Given instruction a:
Can you arrange the entries below as a JSON list of strings, one string per line with blank lines skipped, covering everything from the line containing "You are a computer-use agent." down to the end of the entries? Leave the pictures out of the answer.

Article:
Begin
Linked Lists & Sorting Algorithms

Question 1

What is the complexity for inserting at the head in a singly linked list?

Answer 1

O(1)

Question 2

What is the complexity for removing at the head in a singly linked list?

Answer 2

O(1)

Question 3

What is the complexity for inserting at the tail in a singly linked list?

Answer 3

O(1)

Question 4

What is the complexity for removing at the tail in a singly linked list?

Answer 4

O(n)

Question 5

What changes between a singly linked list and a double linked list?

Answer 5

The complexity for deletion at the tail is now reduced to O(1)

Question 6

What is the basic idea of bubble sort?

Answer 6

Cycle through the array over and over again until no swaps are made. You take two elements next to each other, and you compare them. If the swap triggers, you then perform it and move on, otherwise you move on regardless. This repeats until no swaps are made in a single loop.

Question 7

What is sorting ‘stability’?

Answer 7

A sort is stable if it preserves the original order of duplicate elements i.e. 3, 2, 2’, 1 would be sorted into 1, 2, 2’, 3. If it preserved the order of two and two prime, then it is stable, otherwise it is unstable.

Question 8

What is the complexity of bubble sort?
End
Rows of pointing data
Begin
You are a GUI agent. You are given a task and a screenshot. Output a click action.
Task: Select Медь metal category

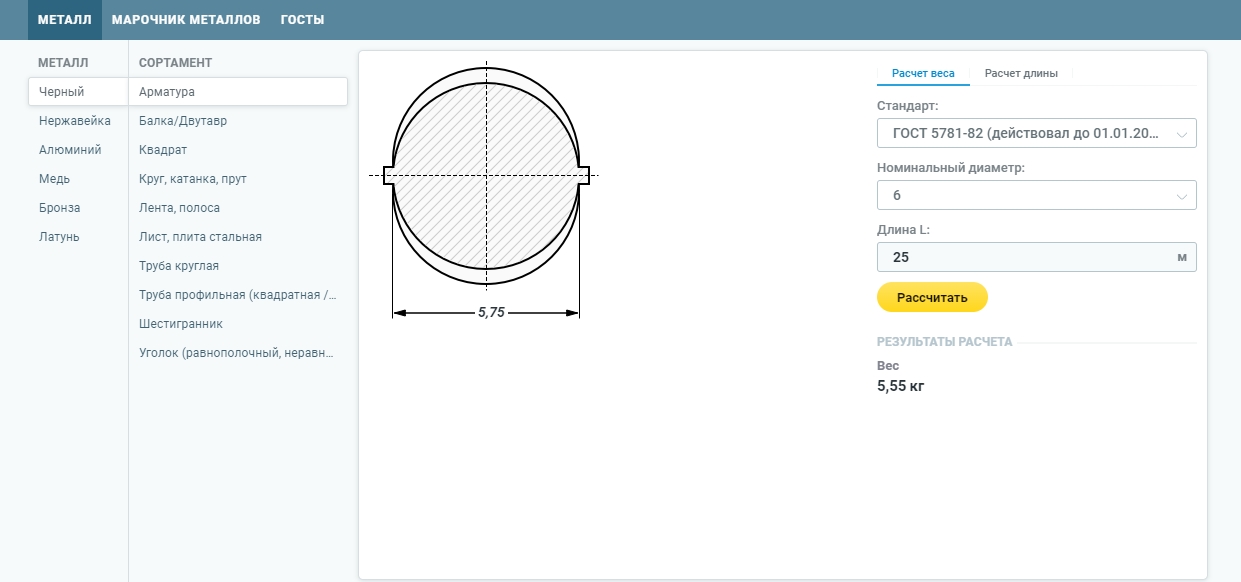point(54,179)
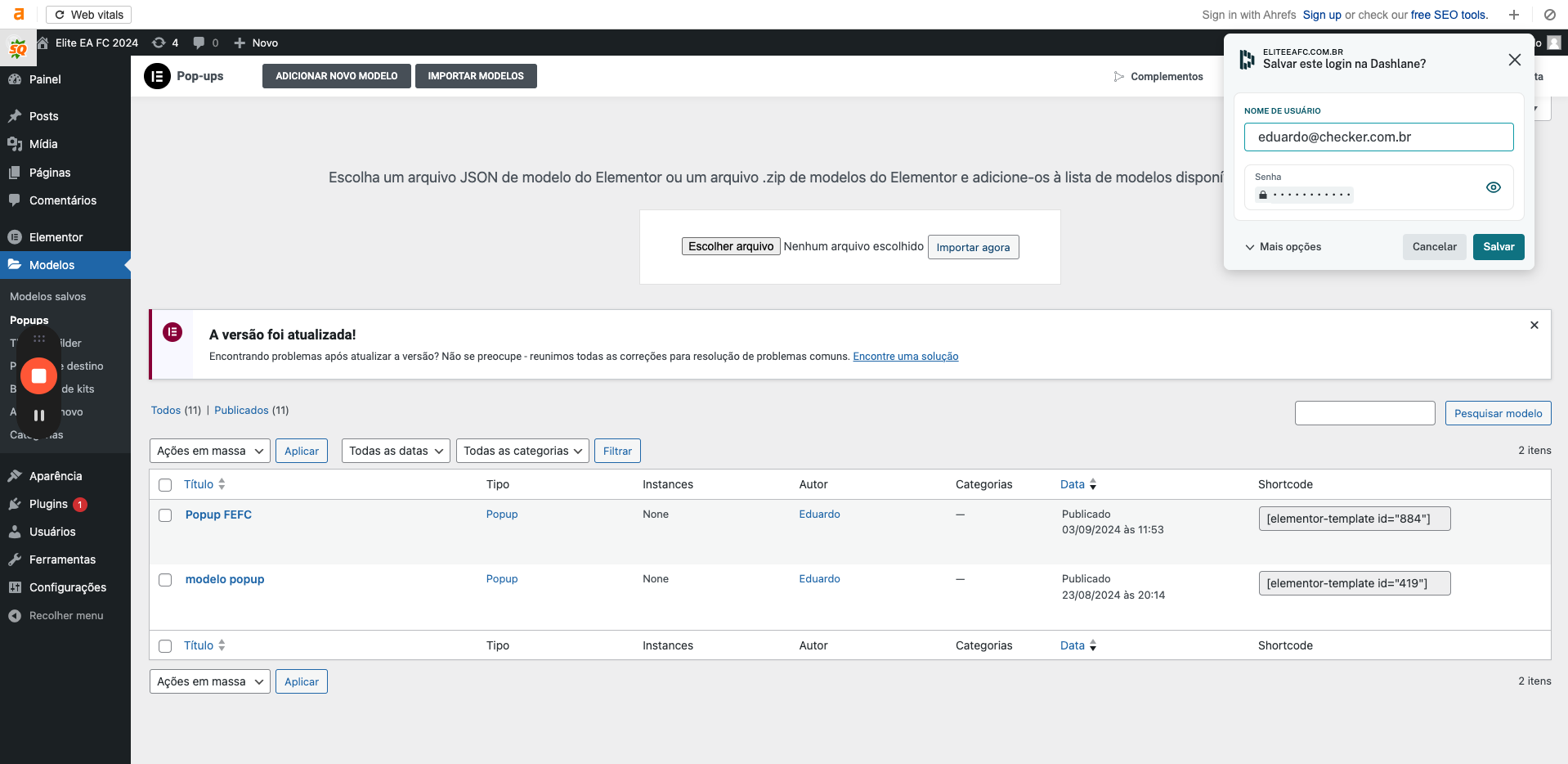1568x764 pixels.
Task: Expand Mais opções in Dashlane popup
Action: point(1283,247)
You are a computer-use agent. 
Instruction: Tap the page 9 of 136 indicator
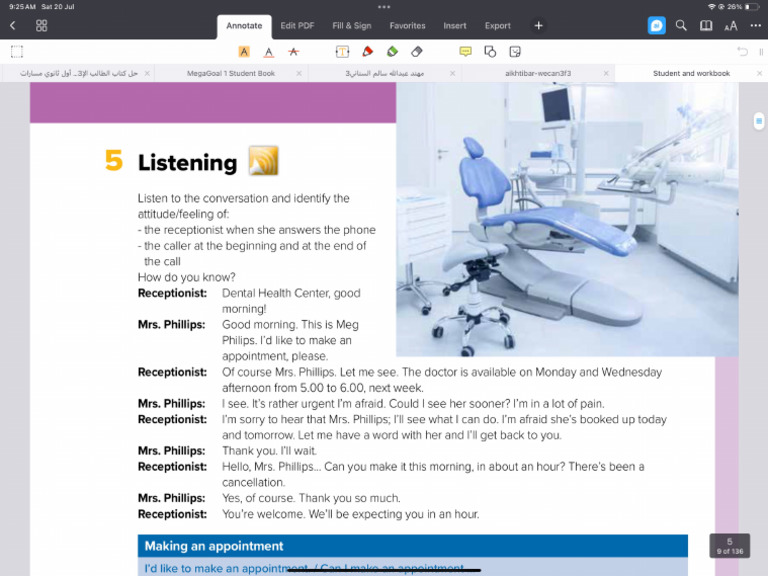click(729, 546)
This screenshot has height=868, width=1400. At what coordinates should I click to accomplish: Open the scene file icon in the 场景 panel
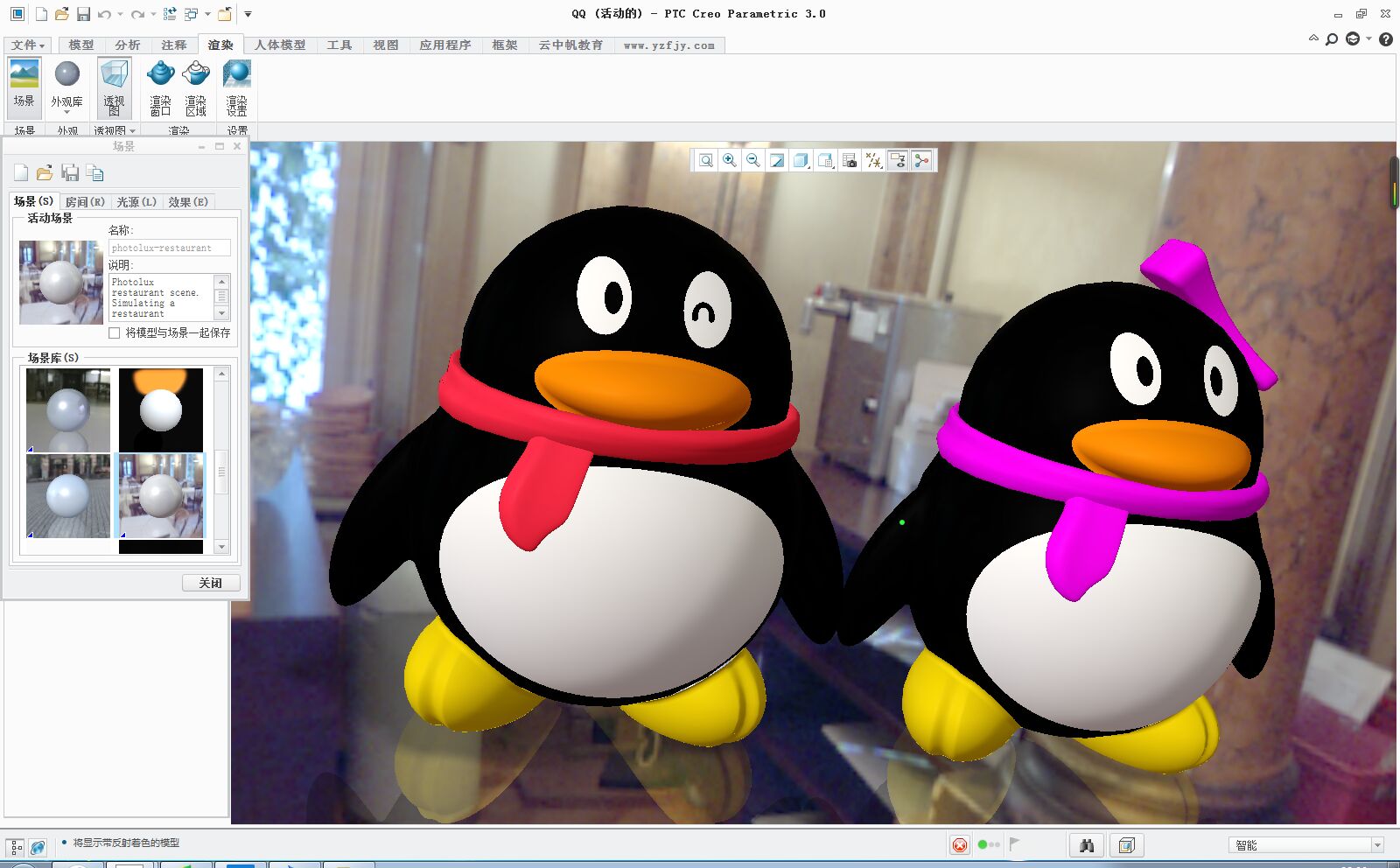[x=45, y=173]
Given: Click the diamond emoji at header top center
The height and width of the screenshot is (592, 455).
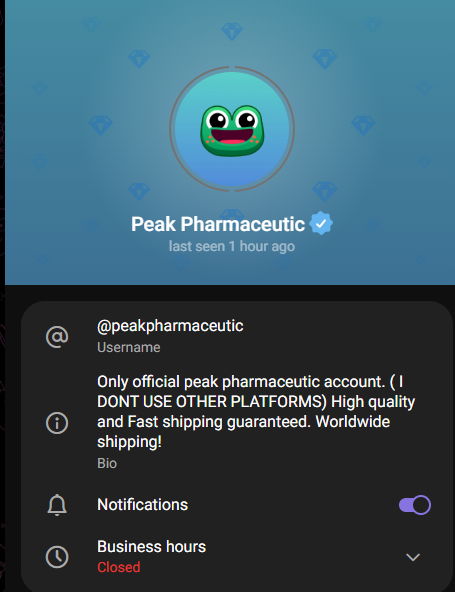Looking at the screenshot, I should coord(231,31).
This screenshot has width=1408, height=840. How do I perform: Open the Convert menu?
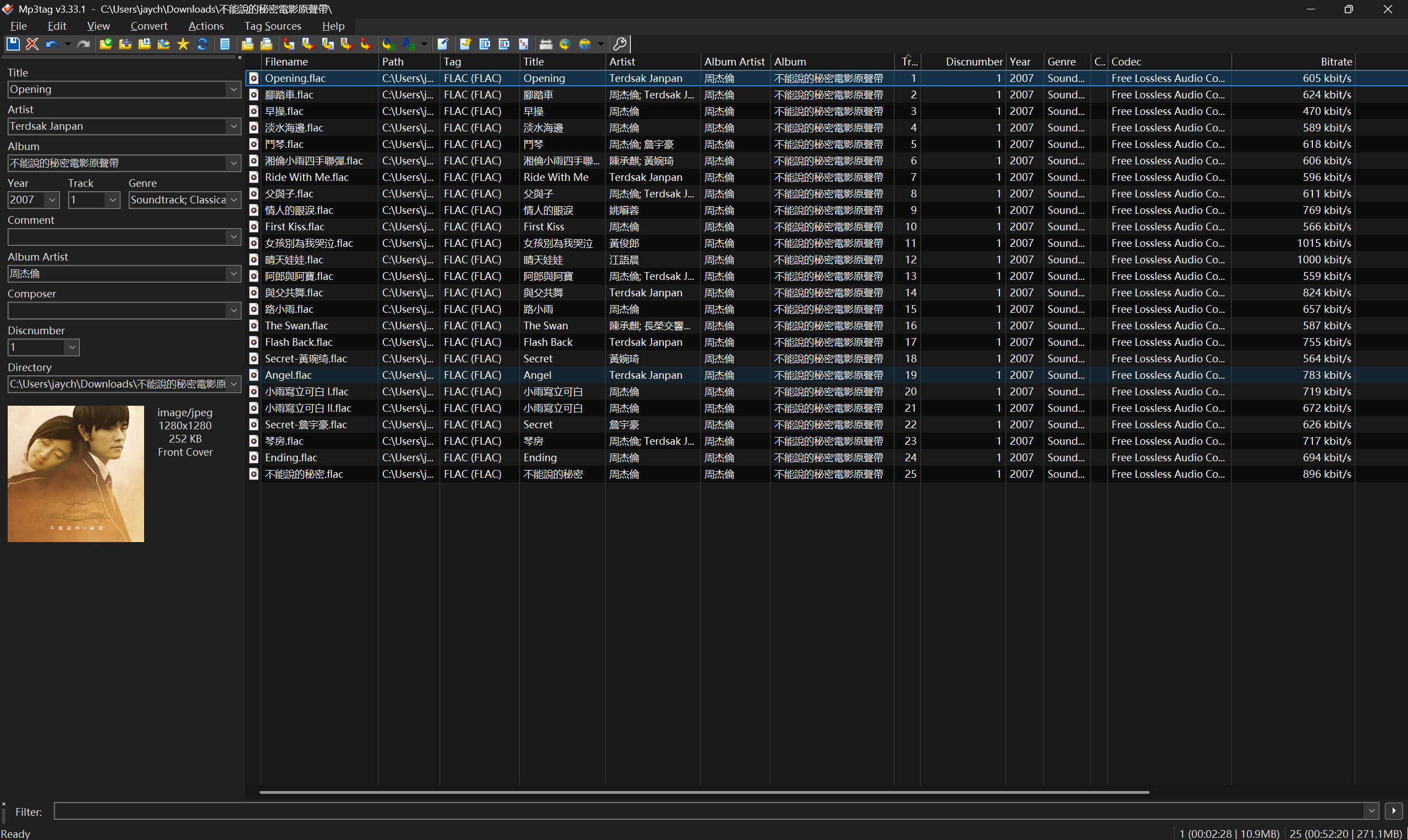148,26
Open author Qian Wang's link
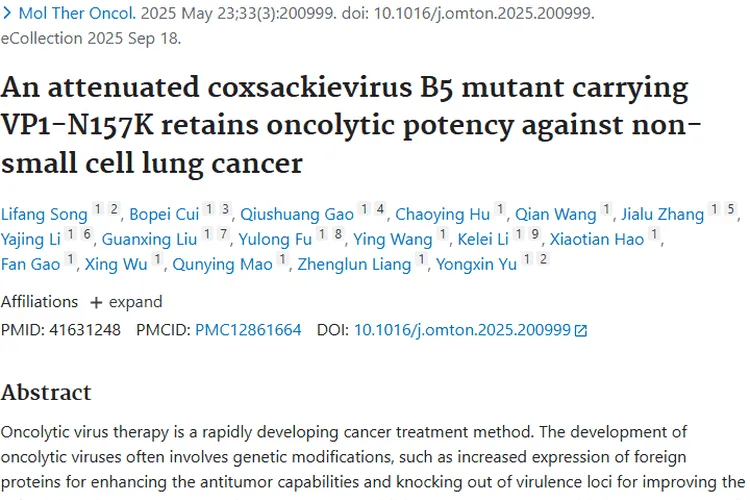Image resolution: width=750 pixels, height=500 pixels. [x=556, y=214]
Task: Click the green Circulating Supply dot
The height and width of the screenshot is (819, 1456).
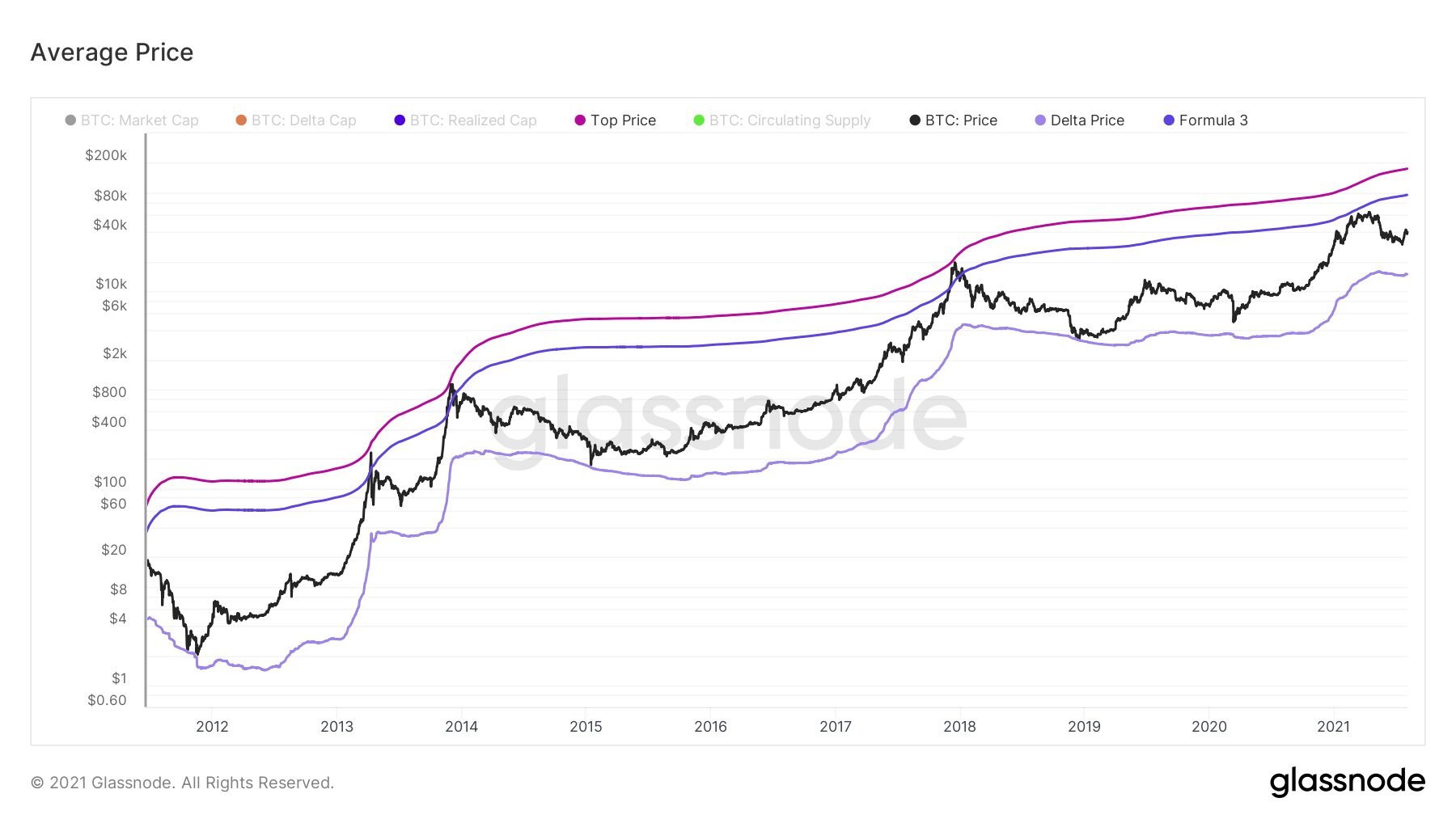Action: 699,120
End
Given instruction b:
Could you reproduce word for word everything in the linked list and sorting flashcards above from "What is the complexity for removing at the head" down to "inserting at the tail in a singly linked list?"?

Problem solution a:
[
  "You are a computer-use agent. ",
  "Instruction: Tap the page 9 of 136 indicator",
  "click(729, 546)",
  "This screenshot has height=868, width=1400. At what coordinates should I click to accomplish: Open the scene file icon in the 场景 panel",
  "[x=45, y=173]",
  "Given: Click the diamond emoji at header top center",
  "The height and width of the screenshot is (592, 455).",
  "Looking at the screenshot, I should coord(231,31).",
  "This screenshot has width=1408, height=840. How do I perform: Open the Convert menu?",
  "148,26",
  "Open author Qian Wang's link",
  "Image resolution: width=750 pixels, height=500 pixels. [x=556, y=214]",
  "Task: Click the green Circulating Supply dot",
  "The height and width of the screenshot is (819, 1456).",
  "Action: 699,120"
]

Problem solution b:
What is the complexity for removing at the head in a singly linked list?

Answer 2

O(1)

Question 3

What is the complexity for inserting at the tail in a singly linked list?